Italien RHEINPFALZ Plus Artikel Warum Melonis Migrationspakt mit Albanien immer teurer wird

Georgia Meloni will Flüchtlinge nach Albanien verfrachten.
Georgia Meloni will Flüchtlinge nach Albanien verfrachten.

Um Migranten wie geplant nach Albanien verfrachten zu können, muss die Regierung von Giorgia Meloni private Schiffe mieten. Das treibt die Kosten für den umstrittenen Asyl-Pakt mit Tirana weiter in die Höhe.

150.000 Euro pro Tag: So viel wird die Miete des privaten Schiffs kosten, mit dem Italien ab dem 15. September pro Monat rund 800 Migranten nach Albanien transportieren will. Die Miete wird zunächst auf drei Monate festgelegt; die Regierung von Giorgia Meloni hat dazu am Montag eine Kostenobergrenze von 13,5 Millionen Euro bewilligt. Die Flüchtlinge sollen laut den Plänen des italienischen Innenministeriums auf offener See einige Seemeilen südlich von Lampedusa von den Rettungsbooten der Küstenwache an das private Schiff übergeben werden. Dieses wird die Migranten in einer etwa 50 Stunden dauernden Fahrt zum albanischen Hafen von Shëngjin zunächst in ein Lager an der albanischen Küste bringen. Endgültiges Ziel ist ein zweites Internierungslager, das 20 Kilometer weiter im Landesinneren liegt.

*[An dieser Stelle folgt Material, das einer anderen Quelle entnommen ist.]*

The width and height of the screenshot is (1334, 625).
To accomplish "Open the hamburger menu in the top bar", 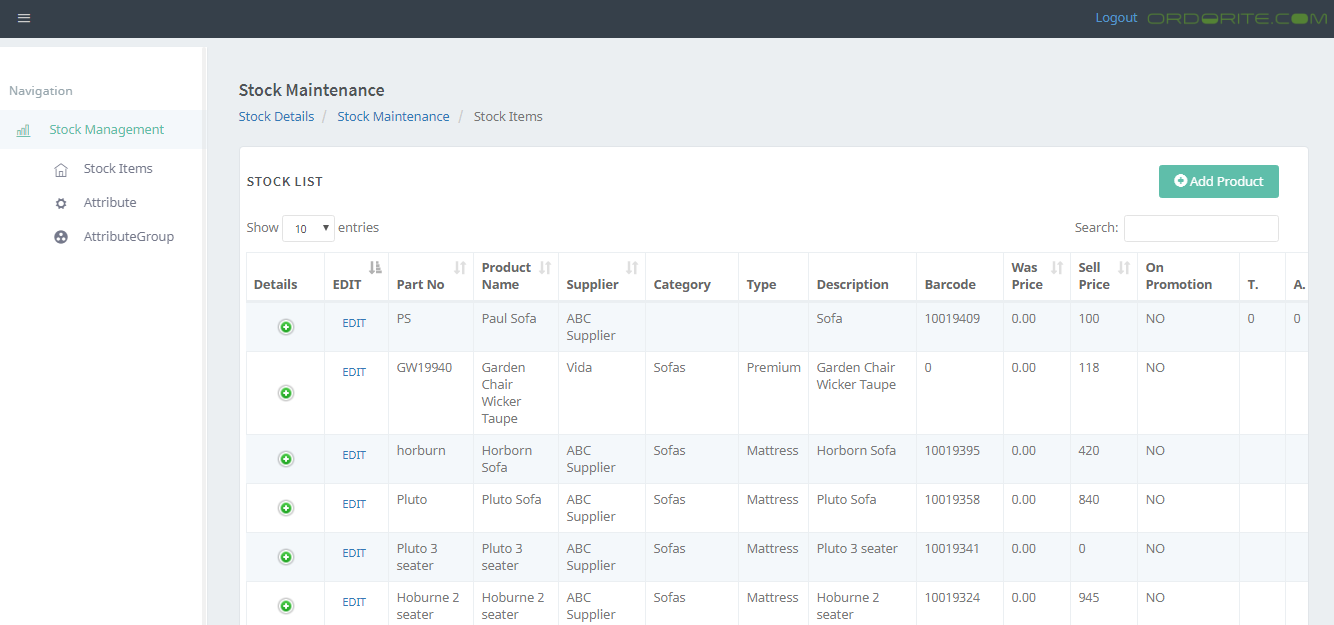I will coord(24,18).
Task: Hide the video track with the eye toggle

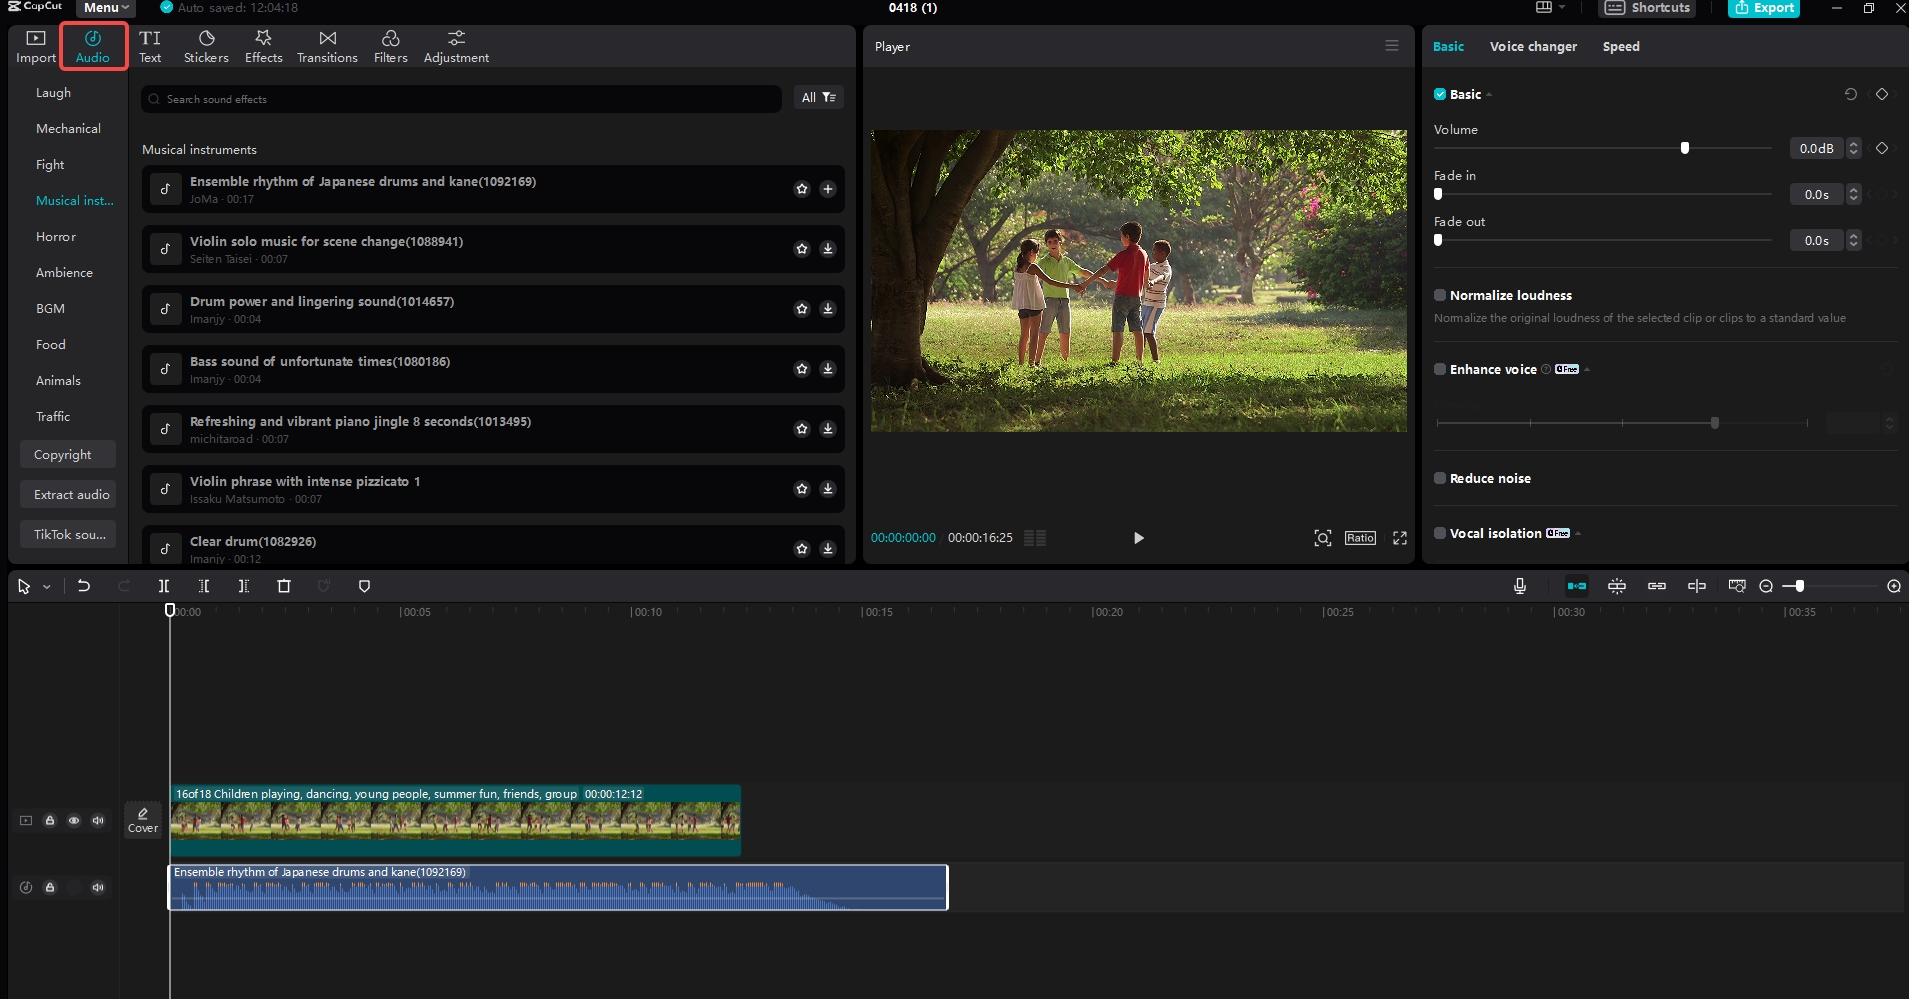Action: click(x=74, y=820)
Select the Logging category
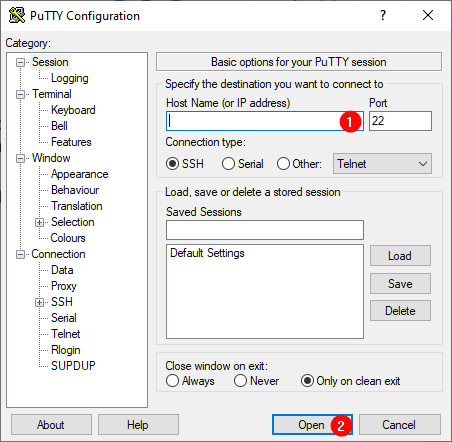The height and width of the screenshot is (442, 452). click(x=70, y=78)
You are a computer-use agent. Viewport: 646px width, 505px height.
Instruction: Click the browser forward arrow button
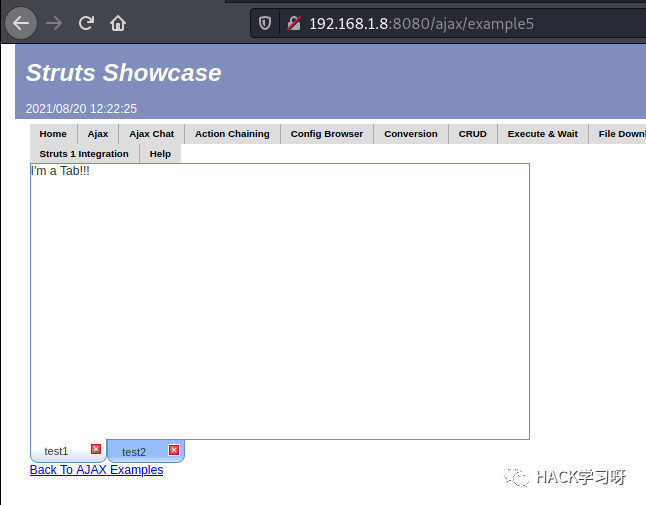coord(54,23)
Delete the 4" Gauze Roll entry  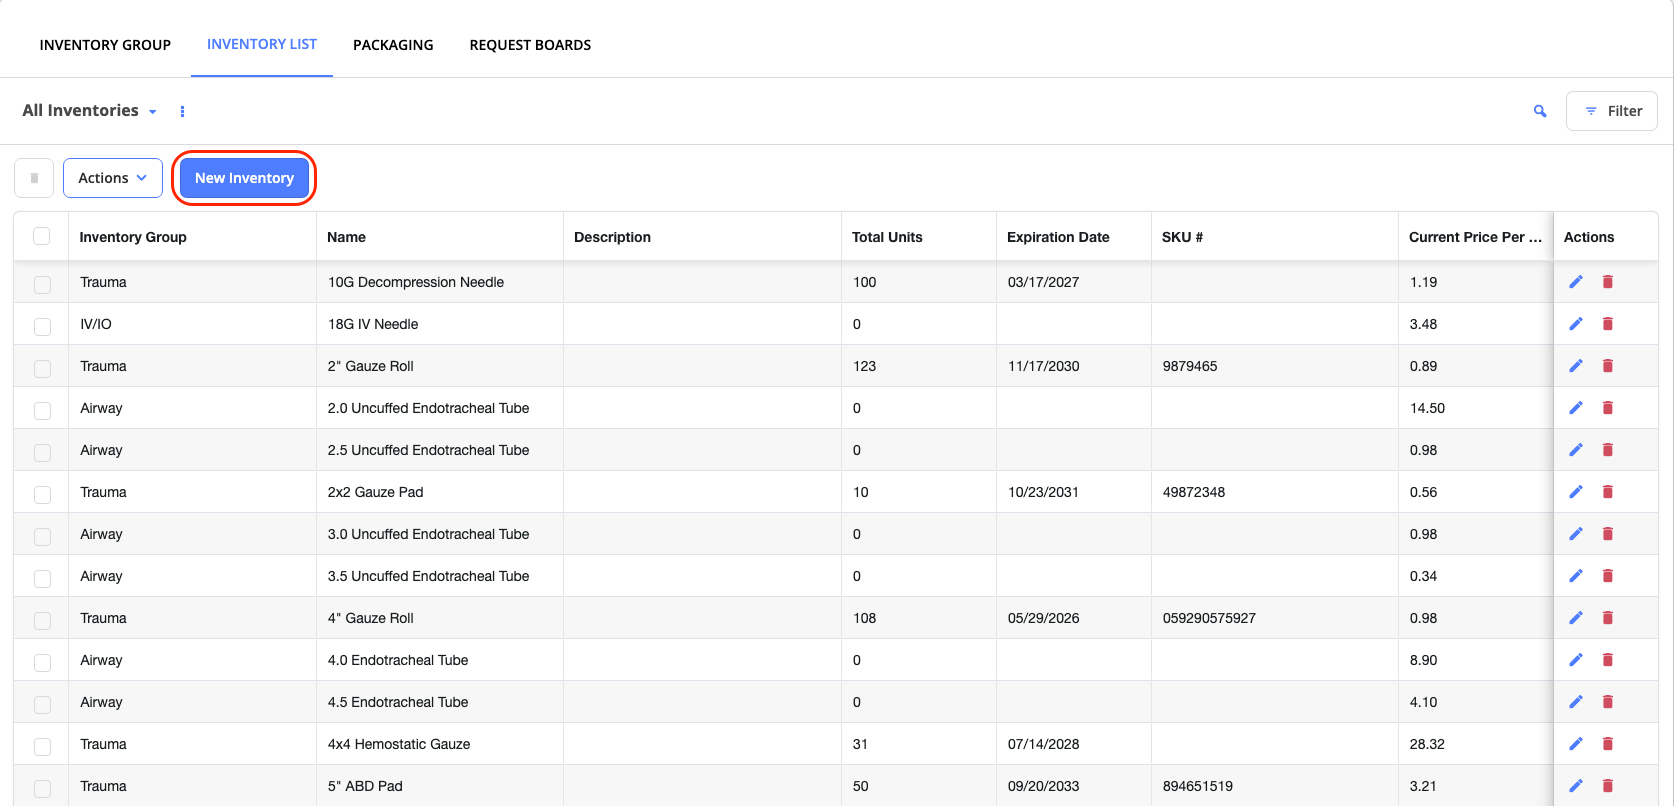[1608, 618]
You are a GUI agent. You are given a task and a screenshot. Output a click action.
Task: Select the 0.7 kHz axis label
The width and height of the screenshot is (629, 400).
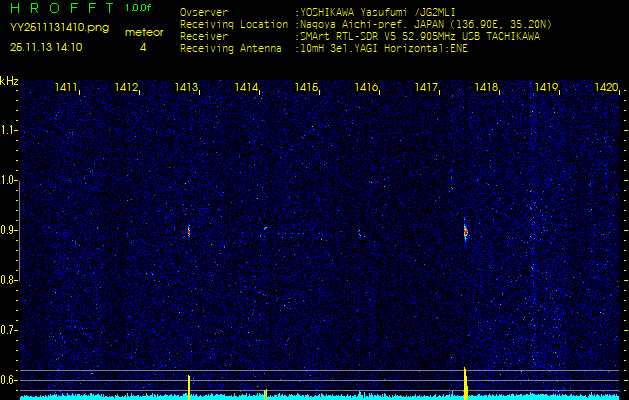[9, 329]
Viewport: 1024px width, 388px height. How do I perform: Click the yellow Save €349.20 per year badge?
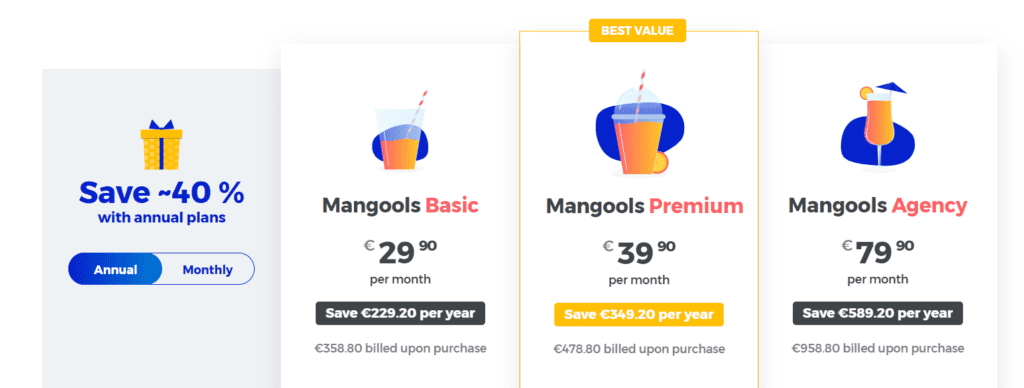(x=639, y=314)
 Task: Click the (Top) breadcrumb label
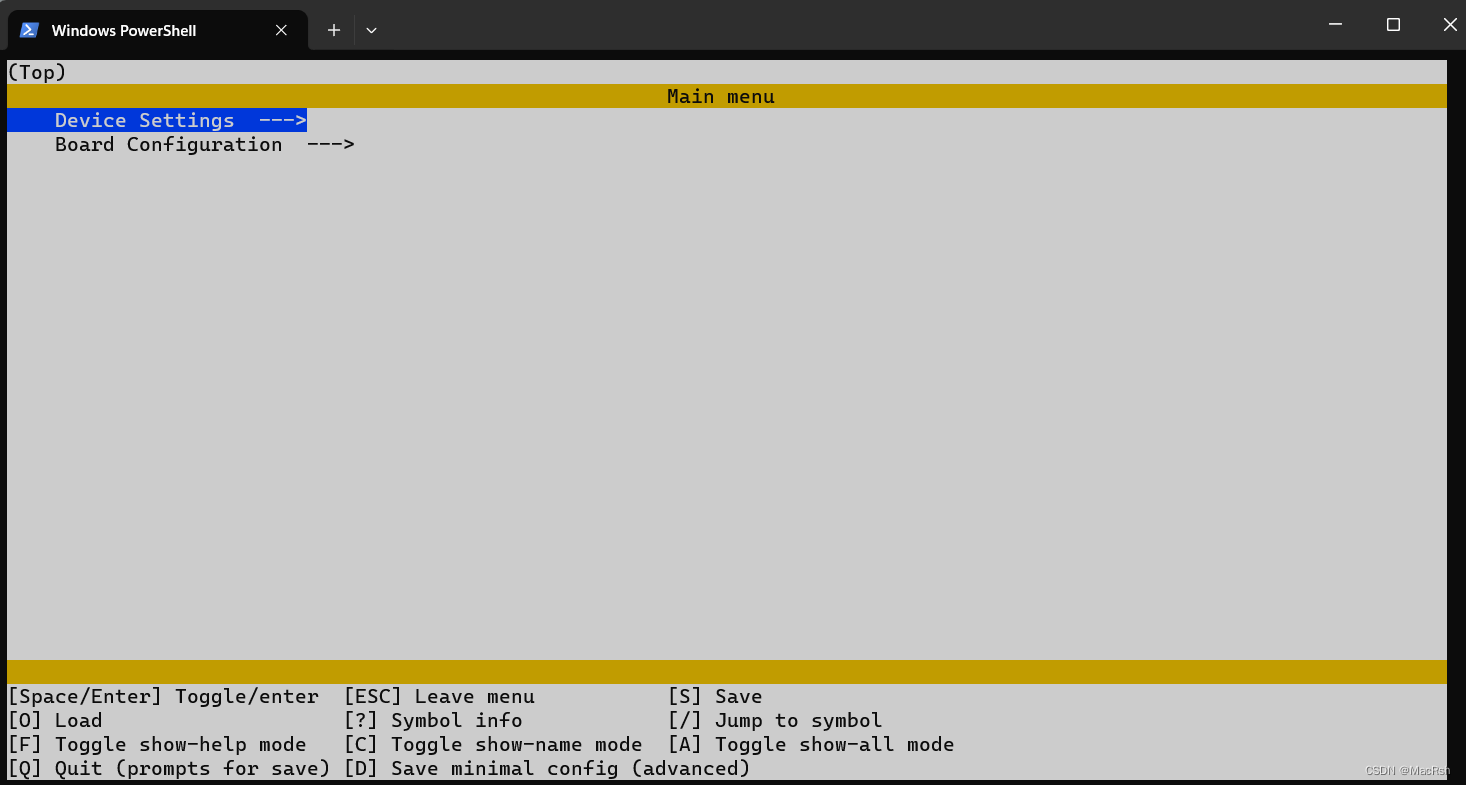tap(37, 71)
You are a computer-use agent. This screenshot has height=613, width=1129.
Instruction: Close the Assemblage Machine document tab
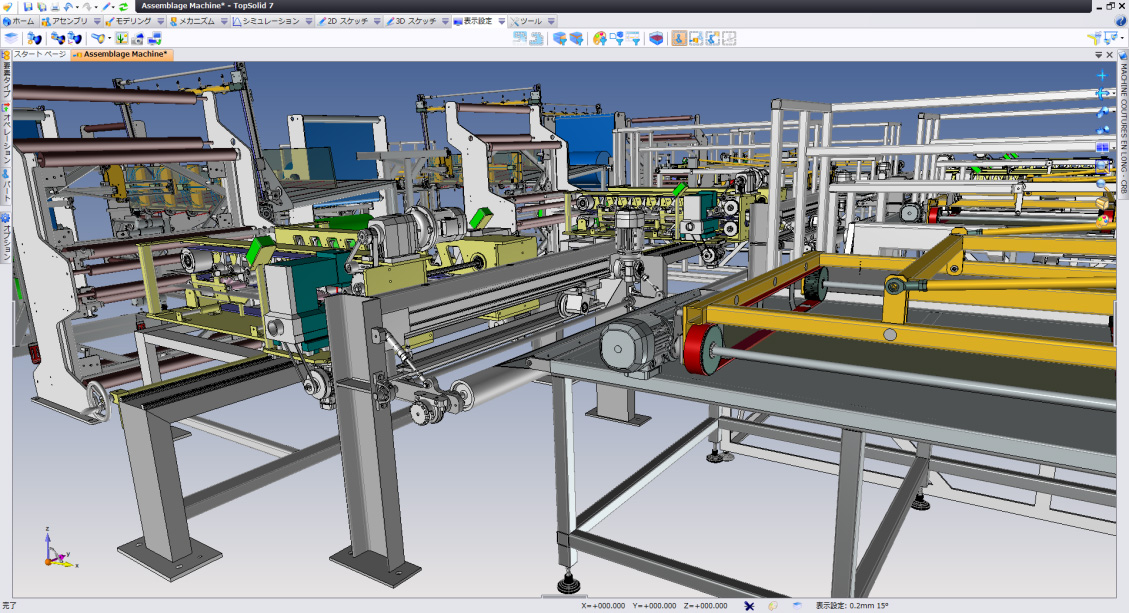point(1109,55)
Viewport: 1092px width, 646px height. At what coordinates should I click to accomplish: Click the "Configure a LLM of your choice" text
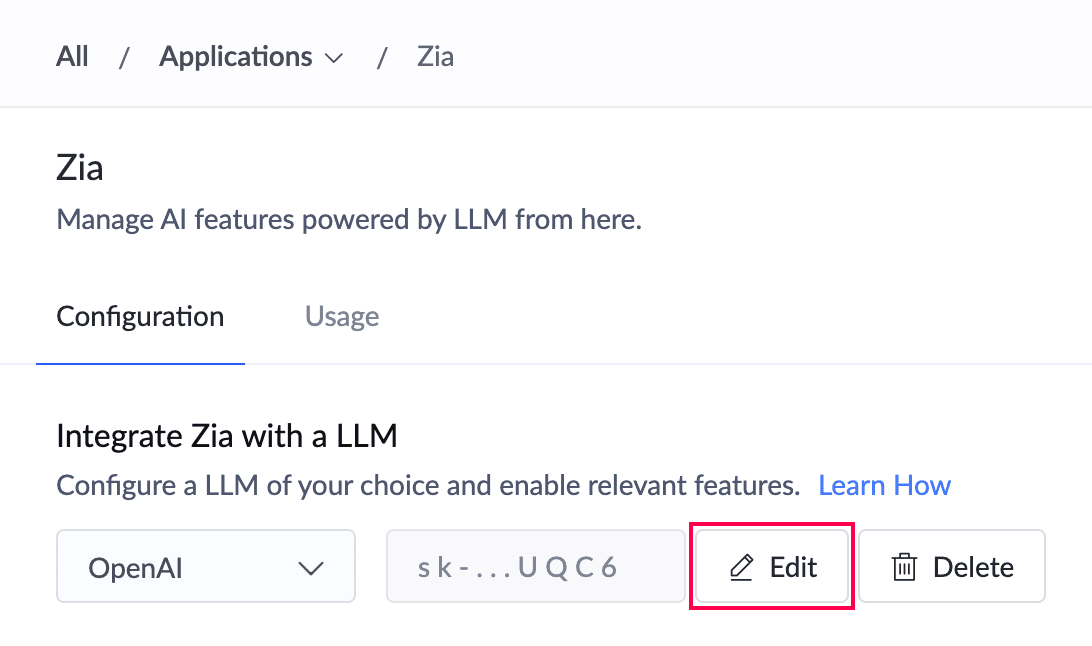428,486
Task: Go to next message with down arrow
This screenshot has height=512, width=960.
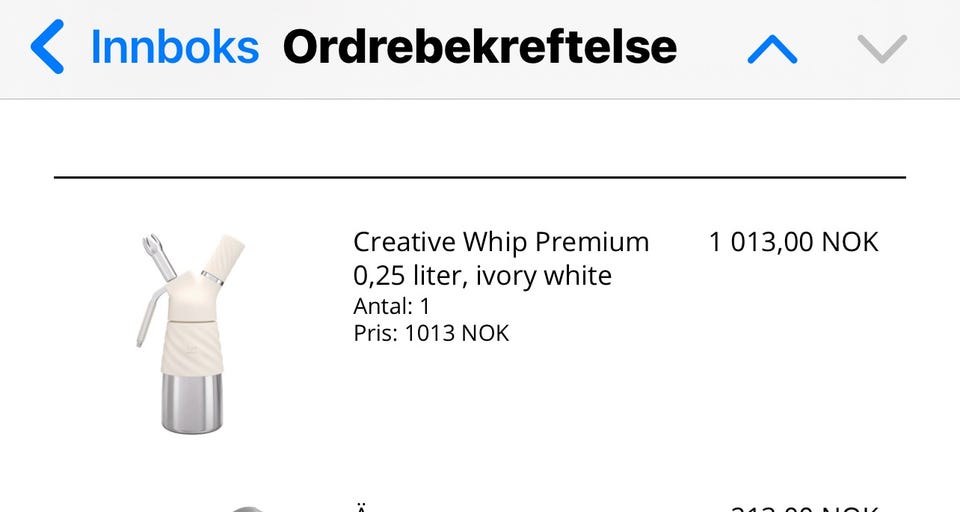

Der im November von der italienischen Regierungschefin Giorgia Meloni und dem albanischen Premier Edi Rama geschlossene Migrations- und Asylpakt wird für die italienischen Steuerzahler damit immer teurer. In den fünf Jahren, in denen der Pakt laut dem entsprechenden Protokoll gelten soll, wird allein die Schiffsmiete 270 Millionen Euro kosten. Hinzu kommen die Bau- und die Betriebskosten der Lager für fünf Jahre, die vollumfänglich von Italien übernommen werden – insgesamt rund 850 Millionen Euro, wie italienische Medien errechnet haben. Die Lager werden unter italienischer Gerichtsbarkeit stehen und von italienischem Personal betrieben werden. Ursprünglich war seitens der Regierung nur etwas vage von einer „Garantiesumme“ von 105 Millionen Euro die Rede, die Rom an Tirana überweisen werde.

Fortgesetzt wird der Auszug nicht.